Why Ms Independent Cant Find Mr Right

This is the second time I've seen a topic like this today. I feel like Jesus is trying to tell me something. A big part of me wants to resist this message because it makes me feel like we are reversing roles and pursuing men. This makes it so easy for men. Not only do we have to look pretty, be educated, happy, emotionally healthy, funny, etc we also have to initiate the contact with the men and bear the burden of rejection. It doesn't make sense and from my experience with men whenever I initiated contact that person was either not interested or was taken, but like I said I think Jesus is trying to tell me something. I actually did the "you choose he chases" method at a networking event a few months ago. I got turned down, but I did have a really great conversation with a cute guy, that makes me smile to this day (cause I was so darn funny) and he was really smart so maybe that's saying something. I guess it doesn't hurt to do a mixture of waiting and persuing at least it makes you feel like you have some type of control of the situation.
 
Last edited:
I wish they would have showed the "bae" she kept pointing to. I bet he was sitting there, chest pumped up, looking like he was the prize while she did a whole speech about how she snagged him. :lol: I also have other thoughts about this clip, but they might be too petty. Overall, I don't think this is a good idea for women. It sets you up to be seriously rejected. That shouldn't be a part of a woman's life experience, imo.
 
I wish they would have showed the "bae" she kept pointing to. I bet he was sitting there, chest pumped up, looking like he was the prize while she did a whole speech about how she snagged him. :lol: I also have other thoughts about this clip, but they might be too petty. Overall, I don't think this is a good idea for women. It sets you up to be seriously rejected. That shouldn't be a part of a woman's life experience, imo.

From her Instagram!
25038505_1927621184166465_4762545211396063232_n.jpg
 
Tired of listening to what I am doing wrong as a woman. All these k ow it all people telling us only if we have done it this way...that way ...etc . I feel like listening to these type of messages is gonna distroy females sense of self. How many things do we need to be in life . It’s seriously exhausting.
 
She makes good points.

I agree w/some....and I'm kind of on the fence about others.

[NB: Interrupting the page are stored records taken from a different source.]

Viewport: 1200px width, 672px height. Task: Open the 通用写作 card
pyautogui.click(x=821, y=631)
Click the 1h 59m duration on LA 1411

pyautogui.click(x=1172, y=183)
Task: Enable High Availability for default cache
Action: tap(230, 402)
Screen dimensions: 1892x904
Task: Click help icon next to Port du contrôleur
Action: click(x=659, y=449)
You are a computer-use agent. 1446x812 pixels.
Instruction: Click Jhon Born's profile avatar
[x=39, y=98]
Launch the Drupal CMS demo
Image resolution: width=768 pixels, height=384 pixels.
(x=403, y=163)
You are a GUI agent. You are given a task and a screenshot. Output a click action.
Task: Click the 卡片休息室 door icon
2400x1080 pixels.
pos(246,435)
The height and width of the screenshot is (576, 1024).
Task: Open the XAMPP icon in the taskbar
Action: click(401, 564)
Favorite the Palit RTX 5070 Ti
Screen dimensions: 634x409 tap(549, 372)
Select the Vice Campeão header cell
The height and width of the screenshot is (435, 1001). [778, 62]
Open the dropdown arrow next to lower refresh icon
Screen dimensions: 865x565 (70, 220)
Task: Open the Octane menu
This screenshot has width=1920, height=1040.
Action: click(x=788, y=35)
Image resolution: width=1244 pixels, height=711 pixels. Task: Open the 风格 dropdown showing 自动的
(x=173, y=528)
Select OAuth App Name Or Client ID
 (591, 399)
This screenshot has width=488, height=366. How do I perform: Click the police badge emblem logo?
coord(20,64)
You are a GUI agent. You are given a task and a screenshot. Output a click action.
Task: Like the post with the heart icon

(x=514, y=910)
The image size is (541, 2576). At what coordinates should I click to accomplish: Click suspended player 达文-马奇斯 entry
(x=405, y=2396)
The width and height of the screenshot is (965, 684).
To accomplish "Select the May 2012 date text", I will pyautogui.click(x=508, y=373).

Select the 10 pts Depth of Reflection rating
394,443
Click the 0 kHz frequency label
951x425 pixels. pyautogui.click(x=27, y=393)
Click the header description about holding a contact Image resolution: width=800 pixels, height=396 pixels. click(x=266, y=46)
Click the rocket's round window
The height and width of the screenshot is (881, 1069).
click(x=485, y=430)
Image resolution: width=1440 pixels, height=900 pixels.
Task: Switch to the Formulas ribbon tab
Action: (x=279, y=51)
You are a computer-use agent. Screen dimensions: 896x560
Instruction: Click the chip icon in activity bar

"Men approach less than they did just 10 years ago..." - Wow...that's a sobering thought. :look: But it makes sense. :nono:

I think part of it not just because women are less "approachable", but also because with the influx of social media, texting and dating apps, most men don't HAVE to approach in person anymore.
 
I'll be honest..... Anytime I've flirted first/initiated/or thought about trying to snag a dude, he always turned out to be either:

-Taken already
-Married
-Not interested
-Lukewarm
-Maybe even gay lol :lol:


I'm not saying women should just sit around twiddling their thumbs waiting and praying on "the lord" to bring them someone, but maybe it would be best to at least find out if he's even single first. :look:

I'm torn on this issue because the men who have seemed to be most interested in me have been the one to initiate things simply when I've been open, friendly, engaging, and fun. But I'm not knocking her way of doing things. I know women who do get men her way as well.
 
Part of me is ok with this. Women do choose and men chase. In fact, I hear so many people complain about how hard it is to make friends as an adult and so much of it is we are likely not projecting an openness to it. We aren't making the "first move" one way or another.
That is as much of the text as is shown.